The film unfolds in the United States, lasts 1h49, and presents itself as a contemporary drama, featuring a cast that includes, besides Margot Robbie (Sarah) and Colin Farrell (David), a salesperson played by Phoebe Waller-Bridge and David’s father portrayed by Hamish Linklater. Each supporting appearance adorns the narrative with small rough edges, often ironized, which enliven the overall line without diverting it.
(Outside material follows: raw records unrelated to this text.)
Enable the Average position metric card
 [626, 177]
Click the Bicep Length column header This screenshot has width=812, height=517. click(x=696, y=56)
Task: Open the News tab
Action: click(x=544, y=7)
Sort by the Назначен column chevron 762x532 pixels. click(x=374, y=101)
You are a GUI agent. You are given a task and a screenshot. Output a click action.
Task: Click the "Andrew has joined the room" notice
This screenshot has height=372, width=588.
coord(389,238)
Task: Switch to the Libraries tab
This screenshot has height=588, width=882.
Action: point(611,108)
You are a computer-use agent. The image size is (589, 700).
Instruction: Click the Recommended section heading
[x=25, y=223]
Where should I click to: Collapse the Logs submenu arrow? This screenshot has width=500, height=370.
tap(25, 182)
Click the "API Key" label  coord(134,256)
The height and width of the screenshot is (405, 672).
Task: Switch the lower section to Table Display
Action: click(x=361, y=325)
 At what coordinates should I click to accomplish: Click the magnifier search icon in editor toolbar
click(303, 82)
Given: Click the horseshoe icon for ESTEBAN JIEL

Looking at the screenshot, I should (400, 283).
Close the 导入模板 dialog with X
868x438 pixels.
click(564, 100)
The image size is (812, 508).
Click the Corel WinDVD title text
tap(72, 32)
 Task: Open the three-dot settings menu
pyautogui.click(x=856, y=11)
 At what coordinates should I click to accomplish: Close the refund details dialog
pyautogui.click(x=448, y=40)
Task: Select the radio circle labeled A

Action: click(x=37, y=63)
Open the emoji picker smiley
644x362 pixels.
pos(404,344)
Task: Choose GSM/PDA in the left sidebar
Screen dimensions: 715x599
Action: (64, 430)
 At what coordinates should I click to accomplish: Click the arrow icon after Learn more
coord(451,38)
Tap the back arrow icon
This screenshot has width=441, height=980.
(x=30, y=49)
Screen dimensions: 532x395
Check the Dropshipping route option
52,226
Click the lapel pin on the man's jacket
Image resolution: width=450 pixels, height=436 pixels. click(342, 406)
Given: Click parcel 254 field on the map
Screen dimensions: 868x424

In the background, the idea of “collaboration” runs through the film, whether romantic, artistic, or industrial. The bridges between regions, publics, and skills are so many images that cinema loves to invoke, much like transboundary projects such as the Béarn–Aragon collaboration, where one sees how dialogue and movement shape a common map.

“Grandiose and audacious”: the title promises the ignition of an odyssey. However, the staging opts for restraint, the discreet, the chiaroscuro variation. The paradox is stimulating on paper, less convincing on screen when the drama becomes too regular. One remembers the beauty of the shots, the musical caress of Joe Hisaishi, the modest accuracy of Margot Robbie and Colin Farrell — all qualities that, however, seem to evolve under a lid, leaving “audacity” a role of ornament.

This “journey” then resembles a crossing at a regulated speed, where a few flashes hint at the film it could have been had the itinerary diverged. Like these trajectories of destinations that invent themselves in contact with passengers and territories, evoked in travel forums or days dedicated to mobilities, the work approaches the threshold of the unknown without always surrendering to it — a note that resonates with the ambitions and limitations of a title as promising as its path remains measured.